A tab separated list of search patterns. This is loaded by load_patterns(). The format is tab separated:

ioctype	regexpattern	regexoptions

It must always have 3 columns.

For example:

sha1	\b[a-f0-9]{40}\b	i

would search for SHA1 hashes between word boundaries.

Possible options are:

  • i (= re.I = case-insensitive)
  • s (= re.S = dot all)

All other regexoptions are ignored. regexoptions must be set (even if just an empty character)!

Expansions allow you to reuse other sources in patterns. There are two types of expansions:

  • %%file:name.csv%%
  • %%pattern:name%%

file: expansions allow to include file contents in patterns. name.csv is a file with single column list of patterns. Any pattern containing this expansion will replace %%file:name.csv%% with a regex trying to match each line of name.csv.

For example, if name.csv contains:

foo
bar
shoot

The pattern test%%file:name.csv%%?blah' will be expanded to test(?:foo|bar|shoot)?blah'. See patterns/{schemes,tlds}.csv for how this can be useful.

pattern: expansions allow to reuse previous patterns.

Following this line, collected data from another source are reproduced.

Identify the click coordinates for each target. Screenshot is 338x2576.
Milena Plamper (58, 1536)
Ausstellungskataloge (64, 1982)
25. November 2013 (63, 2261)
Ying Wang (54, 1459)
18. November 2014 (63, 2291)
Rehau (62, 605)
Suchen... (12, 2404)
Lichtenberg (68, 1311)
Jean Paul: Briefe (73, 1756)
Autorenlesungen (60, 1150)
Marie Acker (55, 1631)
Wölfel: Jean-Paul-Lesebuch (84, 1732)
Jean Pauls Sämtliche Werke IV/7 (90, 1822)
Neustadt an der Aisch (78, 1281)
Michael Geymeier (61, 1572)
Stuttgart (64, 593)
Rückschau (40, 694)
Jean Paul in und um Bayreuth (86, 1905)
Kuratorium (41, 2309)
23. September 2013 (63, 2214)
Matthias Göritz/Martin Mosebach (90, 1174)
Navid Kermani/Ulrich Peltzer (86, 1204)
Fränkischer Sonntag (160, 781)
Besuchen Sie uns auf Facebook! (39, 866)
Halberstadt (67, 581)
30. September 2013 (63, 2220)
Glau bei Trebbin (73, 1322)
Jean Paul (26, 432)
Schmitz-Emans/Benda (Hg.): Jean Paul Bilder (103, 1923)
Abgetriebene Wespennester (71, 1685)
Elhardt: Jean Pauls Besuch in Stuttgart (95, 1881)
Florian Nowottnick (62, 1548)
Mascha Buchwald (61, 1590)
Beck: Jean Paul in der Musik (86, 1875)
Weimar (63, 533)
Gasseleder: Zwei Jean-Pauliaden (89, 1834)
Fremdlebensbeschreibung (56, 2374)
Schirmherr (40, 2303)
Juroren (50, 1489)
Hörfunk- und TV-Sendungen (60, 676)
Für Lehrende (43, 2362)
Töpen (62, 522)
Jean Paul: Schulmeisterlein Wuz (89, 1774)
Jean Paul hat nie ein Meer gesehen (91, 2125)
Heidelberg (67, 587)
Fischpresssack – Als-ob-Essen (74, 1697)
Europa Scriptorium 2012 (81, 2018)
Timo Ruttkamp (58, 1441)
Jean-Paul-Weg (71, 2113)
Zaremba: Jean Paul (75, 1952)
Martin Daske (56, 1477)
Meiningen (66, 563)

For example, if patterns.csv contains:

.port	6553[0-5]|655[0-2][0-9]|65[0-4][0-9]{2}|6[0-4][0-9]{3}|[1-5][0-9]{4}|[1-9][0-9]{3}|[1-9][0-9]{2}|[1-9][0-9]|[0-9]	.
ipv4	(?:(?:25[0-5]|2[0-4][0-9]|1?[0-9]{1,2})\.){3}(?:25[0-5]|2[0-4][0-9]|1?[0-9]{1,2})(?:\:%%pattern:.port%%)?	.

ipv4 would be expanded to:

(?:(?:25[0-5]|2[0-4][0-9]|1?[0-9]{1,2})\.){3}(?:25[0-5]|2[0-4][0-9]|1?[0-9]{1,2})(?:\:(?:6553[0-5]|655[0-2][0-9]|65[0-4][0-9]{2}|6[0-4][0-9]{3}|[1-5][0-9]{4}|[1-9][0-9]{3}|[1-9][0-9]{2}|[1-9][0-9]|[0-9]))?

Names starting with . (dot) are private. They are not searched directly but can be used in expansions.

Gotchas

  • tlds.csv and schemes.csv must be sorted longest patterns first to ensure longest match. Otherwise .co would match before .com, etc.

Are there any issues?

Yes. Unfortunately, I can only list the known issues.

Known issues

Unconditional refangle

extract_all(text) will refang the text. This could potentially lead to altered IOCs, e.g. I am at home.To do so ... would be altered to I am@home.To do so ... and thus lead to the email IOC am@home.to.

Other possibilities are that IOCs get altered, e.g. http://example[.]com/foo[dot]bar/ would refangle to http://example.com/foo.bar/.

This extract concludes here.